The CJN issued the warning in Abuja on Friday at the launching of the 9th House of Representatives Legislative Agenda.
While the CJN did not mention a specific case, the warning is coming at a time when the Federal Government and security agencies are under criticisms for the continued detention of a former National Security Adviser, Col. Sambo Dasuki (retd.), Publisher of SaharaReporters, Omoyele Sowore, among several other Nigerians, despite court orders freeing them.
Muhammad, who was represented by the Chief Judge of the Federal High Court, Justice John Tsoho, stated that justice must be served without fear or favour while every law must be obeyed.
He said, “I will like to assure you that as you embark on this important voyage of national rebirth and reinvigoration through effective, people-oriented legislation, the judiciary is solidly behind you. Since our role is strictly limited to the interpretation of the laws of the land, we will not leave any stone unturned in that respect. You can rest assured that you already have a good and dependable ally in the Nigerian judiciary.
“We will on our part, as usual, vigorously pursue the observance of the rule of law by all citizens. There is no sacred cow anywhere, as no one is above the law, no matter his or her position in the society.
“Justice must be served without fear or favour. Every law of the land must be obeyed. Let me assure everyone present here that the consequences of disobeying lawful court orders will be too grave to bear. We all should gird our loins to do our constitutionally assigned duties with due diligence so that Nigeria can be the pride of everyone.”
The CJN also warned the National Assembly against using its powers carelessly, stating that the stability of the country rested on the parliament.
Also, Muhammad has asked the Senate to amend the constitution to reduce judges’ workloads.

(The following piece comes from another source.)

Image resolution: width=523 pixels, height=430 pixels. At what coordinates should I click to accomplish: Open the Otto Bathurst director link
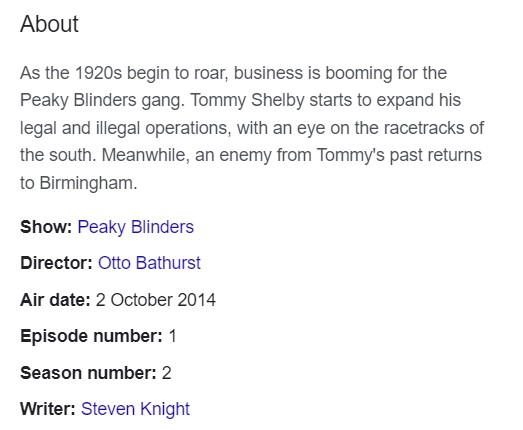coord(149,263)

He said an urgent review and amendment that the 1999 Constitution would ensure, among others, that all manner of cases did not have to terminate at the Supreme Court.
The CJN stated these on Thursday evening when the Senate Committee on Judiciary, Human Rights and Legal Matters paid an oversight visit to his office.
He said the number of appeals pending and those received so far this year were “mind-boggling”.
Justice Muhammad said the Supreme Court remained the busiest apex court in the world.
He told the Senate panel headed by Senator Opeyemi Bamidele that it was necessary for the National Assembly to amend the constitution.
The CJN said, “Many of us don’t sleep for 12 hours as recommended by stress managers.
“We don’t write judgment merely by stating that so-and-so cases were filed by this and that and end it up by saying appeal is hereby dismissed or upheld.
“We have to give reasons and that is the bedrock of judgment writing. The Nigerian judiciary is one of the best in the world and if nobody has told you, I am telling you today.
“The constitution enjoins the Supreme Court to have 21 justices, yet we are having less than that number. We have to appoint more justices to fill the gap soon.”
He also complained about the funds yearly allocated to the judiciary, saying the judiciary was highly underfunded.
He said, “If you see the amount allocated to the judiciary, it is far less than what is given to some ministries.”